Feature Extractor radtorch.extractor
FeatureExtractor
Feature Extractor
performs feature extraction from images using a pytorch model
pretrained on ImageNet.
Features can be accessed using below attributes after running the feature extraction process through the .run()
method.
Parameters:
Name | Type | Description | Default |
---|---|---|---|
model_arch |
str |
Model architecture to be used for feature extraction. |
required |
dataset |
ImageDataset |
|
required |
subset |
str |
the subset op the dataset to extract features from. Default: 'train'. Options: 'train', 'valid', 'test'. |
'train' |
device |
str |
Device to be used for training. Default: 'auto' which automtically detects GPU presence and uses it for feature extraction. Options: 'auto', 'cuda', 'cpu'. |
'auto' |
Attributes:
Name | Type | Description |
---|---|---|
loader |
pytorch dataloader object |
Training pytorch DataLoader. |
table |
pandas dataframe |
the table of images to be used for feature extraction. |
model |
pytorch neural network |
Instance of the pytorch model to be used for feature extraction. |
features |
pandas dataframe |
table of extracted features. |
feature_table |
pandas dataframe |
table of extracted features and corresponding uid for each image instance. |
feature_names |
list |
names of the extracted features. |
Examples:
import radtorch
import albumentations as A
ds = radtorch.data.ImageDataset('data/PROTOTYPE/FILE/', transforms={'train': A.Compose([A.Resize(64,64)])})
ext = radtorch.extractor.FeatureExtractor('vgg16', dataset=ds)
ext.run()
Methods
hybrid_table(self, sklearn_ready=False, label_id=True)

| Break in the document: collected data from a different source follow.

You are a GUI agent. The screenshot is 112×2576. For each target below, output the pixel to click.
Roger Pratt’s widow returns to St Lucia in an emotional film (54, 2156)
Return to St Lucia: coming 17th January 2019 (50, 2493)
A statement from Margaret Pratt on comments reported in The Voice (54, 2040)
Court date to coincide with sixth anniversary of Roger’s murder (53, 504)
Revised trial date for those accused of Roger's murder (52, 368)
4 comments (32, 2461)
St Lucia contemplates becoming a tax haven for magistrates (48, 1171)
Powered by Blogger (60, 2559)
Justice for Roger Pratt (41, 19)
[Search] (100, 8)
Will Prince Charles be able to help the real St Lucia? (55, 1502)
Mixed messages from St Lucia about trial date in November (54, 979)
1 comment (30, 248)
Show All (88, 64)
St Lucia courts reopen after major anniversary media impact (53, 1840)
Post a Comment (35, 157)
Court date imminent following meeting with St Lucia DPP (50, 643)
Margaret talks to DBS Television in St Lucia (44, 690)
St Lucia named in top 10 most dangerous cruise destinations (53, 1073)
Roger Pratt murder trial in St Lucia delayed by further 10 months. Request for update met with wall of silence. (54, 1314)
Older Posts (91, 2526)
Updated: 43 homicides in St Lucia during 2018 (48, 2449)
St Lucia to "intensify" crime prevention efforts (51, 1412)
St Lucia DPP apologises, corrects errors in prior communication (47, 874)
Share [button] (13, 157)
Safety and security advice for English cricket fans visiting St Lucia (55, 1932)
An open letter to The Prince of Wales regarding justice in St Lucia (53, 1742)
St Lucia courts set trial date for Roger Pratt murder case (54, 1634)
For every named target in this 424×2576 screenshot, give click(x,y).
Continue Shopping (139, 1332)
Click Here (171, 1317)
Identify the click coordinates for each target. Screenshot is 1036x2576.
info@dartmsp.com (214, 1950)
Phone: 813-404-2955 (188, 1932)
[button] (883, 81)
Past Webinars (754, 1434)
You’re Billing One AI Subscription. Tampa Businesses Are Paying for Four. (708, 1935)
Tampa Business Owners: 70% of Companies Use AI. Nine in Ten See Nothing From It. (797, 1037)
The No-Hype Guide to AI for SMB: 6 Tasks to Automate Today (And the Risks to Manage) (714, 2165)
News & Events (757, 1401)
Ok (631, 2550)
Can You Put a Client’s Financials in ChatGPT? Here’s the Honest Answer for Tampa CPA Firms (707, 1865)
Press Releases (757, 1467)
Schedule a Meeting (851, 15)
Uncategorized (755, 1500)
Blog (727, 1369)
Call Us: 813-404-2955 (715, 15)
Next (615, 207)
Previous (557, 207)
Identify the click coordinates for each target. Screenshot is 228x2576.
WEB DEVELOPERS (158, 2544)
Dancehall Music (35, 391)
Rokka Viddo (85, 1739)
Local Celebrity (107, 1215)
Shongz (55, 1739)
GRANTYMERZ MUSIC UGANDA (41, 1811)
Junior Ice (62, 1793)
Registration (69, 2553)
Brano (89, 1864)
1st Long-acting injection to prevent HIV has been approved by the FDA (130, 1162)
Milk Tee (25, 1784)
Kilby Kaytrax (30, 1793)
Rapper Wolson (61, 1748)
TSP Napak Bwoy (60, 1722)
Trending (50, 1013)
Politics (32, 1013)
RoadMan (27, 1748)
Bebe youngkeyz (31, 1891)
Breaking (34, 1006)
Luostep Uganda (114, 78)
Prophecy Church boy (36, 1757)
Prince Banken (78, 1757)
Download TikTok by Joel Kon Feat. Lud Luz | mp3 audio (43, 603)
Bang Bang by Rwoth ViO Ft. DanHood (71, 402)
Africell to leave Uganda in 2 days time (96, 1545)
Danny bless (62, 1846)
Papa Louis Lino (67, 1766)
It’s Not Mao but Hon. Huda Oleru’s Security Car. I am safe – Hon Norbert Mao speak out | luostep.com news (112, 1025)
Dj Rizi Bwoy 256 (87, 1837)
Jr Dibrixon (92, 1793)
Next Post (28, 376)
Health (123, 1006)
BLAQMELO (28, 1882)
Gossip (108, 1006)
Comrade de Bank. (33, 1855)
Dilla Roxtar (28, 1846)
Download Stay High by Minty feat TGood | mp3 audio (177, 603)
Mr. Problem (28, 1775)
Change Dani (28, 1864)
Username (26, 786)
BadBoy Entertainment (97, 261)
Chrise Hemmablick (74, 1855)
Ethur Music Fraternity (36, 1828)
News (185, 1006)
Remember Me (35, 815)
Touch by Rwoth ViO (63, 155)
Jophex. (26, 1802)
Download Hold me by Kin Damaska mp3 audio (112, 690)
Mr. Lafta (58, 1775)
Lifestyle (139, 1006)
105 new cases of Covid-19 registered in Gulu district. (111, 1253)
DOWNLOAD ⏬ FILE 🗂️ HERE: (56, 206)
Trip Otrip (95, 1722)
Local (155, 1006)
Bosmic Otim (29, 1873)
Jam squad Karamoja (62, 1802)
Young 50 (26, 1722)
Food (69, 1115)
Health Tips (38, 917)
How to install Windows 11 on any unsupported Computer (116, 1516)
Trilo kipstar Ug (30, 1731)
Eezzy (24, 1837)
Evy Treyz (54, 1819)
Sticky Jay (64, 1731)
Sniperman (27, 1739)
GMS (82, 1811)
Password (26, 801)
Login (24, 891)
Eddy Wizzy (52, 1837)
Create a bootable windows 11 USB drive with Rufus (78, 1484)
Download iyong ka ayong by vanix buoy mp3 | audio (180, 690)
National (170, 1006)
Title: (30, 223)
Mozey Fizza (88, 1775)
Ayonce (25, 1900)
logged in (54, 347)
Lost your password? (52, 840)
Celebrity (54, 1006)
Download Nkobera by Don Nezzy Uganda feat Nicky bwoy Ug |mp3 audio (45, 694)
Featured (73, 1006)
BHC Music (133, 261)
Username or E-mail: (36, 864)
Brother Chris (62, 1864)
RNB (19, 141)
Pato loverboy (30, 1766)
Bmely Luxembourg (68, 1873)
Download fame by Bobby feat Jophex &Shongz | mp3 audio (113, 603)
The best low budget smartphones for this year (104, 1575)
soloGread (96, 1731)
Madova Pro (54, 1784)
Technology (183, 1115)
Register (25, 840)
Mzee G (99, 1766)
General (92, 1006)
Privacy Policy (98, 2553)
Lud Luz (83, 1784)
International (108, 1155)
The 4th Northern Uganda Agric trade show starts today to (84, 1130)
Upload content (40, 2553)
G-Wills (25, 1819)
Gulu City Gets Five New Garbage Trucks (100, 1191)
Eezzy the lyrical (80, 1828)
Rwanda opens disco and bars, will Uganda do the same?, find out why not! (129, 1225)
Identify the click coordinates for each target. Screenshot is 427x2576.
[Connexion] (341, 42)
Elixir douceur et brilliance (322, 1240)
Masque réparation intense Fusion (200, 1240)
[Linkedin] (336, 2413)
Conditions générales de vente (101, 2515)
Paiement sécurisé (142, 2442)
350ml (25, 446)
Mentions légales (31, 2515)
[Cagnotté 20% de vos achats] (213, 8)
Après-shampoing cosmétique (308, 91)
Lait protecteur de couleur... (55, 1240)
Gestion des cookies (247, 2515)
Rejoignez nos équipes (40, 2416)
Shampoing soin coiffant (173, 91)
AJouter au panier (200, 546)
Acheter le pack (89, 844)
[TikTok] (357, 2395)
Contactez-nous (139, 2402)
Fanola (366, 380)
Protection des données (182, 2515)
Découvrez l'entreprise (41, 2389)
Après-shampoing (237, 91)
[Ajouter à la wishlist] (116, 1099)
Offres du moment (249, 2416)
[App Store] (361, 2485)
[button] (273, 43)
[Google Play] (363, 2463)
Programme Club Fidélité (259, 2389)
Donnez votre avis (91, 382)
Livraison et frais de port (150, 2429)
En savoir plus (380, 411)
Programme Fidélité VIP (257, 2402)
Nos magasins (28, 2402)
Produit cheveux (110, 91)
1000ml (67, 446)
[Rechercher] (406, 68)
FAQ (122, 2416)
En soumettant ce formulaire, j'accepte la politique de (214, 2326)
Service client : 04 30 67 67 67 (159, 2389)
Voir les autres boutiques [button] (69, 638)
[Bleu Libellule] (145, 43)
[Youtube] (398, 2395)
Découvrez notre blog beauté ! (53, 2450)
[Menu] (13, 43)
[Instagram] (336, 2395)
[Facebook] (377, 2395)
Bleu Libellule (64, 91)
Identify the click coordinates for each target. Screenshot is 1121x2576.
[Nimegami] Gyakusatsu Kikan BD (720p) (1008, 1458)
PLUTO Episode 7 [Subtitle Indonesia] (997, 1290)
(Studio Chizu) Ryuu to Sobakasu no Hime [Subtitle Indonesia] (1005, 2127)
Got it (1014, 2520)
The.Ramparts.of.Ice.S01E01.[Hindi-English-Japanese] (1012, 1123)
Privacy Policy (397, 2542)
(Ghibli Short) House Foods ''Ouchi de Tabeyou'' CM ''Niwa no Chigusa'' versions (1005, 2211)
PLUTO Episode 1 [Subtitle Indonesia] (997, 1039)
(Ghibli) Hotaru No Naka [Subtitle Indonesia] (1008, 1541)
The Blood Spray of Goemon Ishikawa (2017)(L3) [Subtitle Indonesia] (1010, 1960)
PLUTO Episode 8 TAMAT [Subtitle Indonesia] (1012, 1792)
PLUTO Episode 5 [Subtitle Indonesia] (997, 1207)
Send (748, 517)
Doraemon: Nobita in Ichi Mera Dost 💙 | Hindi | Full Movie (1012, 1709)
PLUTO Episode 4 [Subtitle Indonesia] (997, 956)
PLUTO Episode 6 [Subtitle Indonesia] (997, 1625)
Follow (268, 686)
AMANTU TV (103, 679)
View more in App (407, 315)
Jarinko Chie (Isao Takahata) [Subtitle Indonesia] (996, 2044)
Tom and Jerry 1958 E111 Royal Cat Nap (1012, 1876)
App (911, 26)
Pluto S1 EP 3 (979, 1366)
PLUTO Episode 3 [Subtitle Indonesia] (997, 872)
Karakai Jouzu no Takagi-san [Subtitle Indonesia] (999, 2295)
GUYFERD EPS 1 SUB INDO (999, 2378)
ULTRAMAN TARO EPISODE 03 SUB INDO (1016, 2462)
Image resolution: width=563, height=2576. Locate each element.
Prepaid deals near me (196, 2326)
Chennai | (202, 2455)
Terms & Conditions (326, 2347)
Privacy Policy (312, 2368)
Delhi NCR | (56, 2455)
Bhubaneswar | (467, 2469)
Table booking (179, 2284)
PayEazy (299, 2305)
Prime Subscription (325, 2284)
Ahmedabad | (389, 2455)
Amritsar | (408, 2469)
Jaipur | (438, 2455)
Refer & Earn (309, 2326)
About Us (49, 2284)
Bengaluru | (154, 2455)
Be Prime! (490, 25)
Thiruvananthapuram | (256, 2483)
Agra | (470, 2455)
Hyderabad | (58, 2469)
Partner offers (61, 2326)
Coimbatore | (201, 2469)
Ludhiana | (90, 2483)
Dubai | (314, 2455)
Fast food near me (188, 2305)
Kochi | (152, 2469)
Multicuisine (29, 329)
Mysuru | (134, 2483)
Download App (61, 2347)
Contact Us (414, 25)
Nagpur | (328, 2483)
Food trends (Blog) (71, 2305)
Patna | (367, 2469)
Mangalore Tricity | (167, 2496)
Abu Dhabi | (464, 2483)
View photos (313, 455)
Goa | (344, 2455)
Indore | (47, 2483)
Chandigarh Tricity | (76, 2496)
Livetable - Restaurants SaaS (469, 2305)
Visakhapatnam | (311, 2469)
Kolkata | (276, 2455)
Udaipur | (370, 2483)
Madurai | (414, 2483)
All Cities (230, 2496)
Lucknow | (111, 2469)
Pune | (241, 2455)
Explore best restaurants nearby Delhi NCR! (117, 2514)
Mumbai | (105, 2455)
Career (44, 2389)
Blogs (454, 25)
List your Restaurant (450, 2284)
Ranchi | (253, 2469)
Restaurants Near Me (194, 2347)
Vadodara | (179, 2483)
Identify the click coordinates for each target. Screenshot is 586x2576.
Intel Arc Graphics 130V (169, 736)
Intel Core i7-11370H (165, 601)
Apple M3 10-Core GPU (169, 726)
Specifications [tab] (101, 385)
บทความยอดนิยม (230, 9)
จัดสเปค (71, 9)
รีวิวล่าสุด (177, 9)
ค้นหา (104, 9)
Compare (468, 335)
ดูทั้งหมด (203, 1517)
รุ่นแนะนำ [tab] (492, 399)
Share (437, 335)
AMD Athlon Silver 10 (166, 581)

Use this method to create pandas dataframes of features and labels that can be used directly into training using scikit-learn.
Parameters:
Name | Type | Description | Default |
---|---|---|---|
sklearn_ready |
bool |
True returns a tuple of extracted features dataframe and labels dataframe. False returns table of features, uid, path, label and label_id. |
False |
label_id |
bool |
True returns the label ids (integer) instead of the label string. |
True |
num_features(self)
Returns the expected number of features to be extracted.
run(self)
Runs the feature extraction process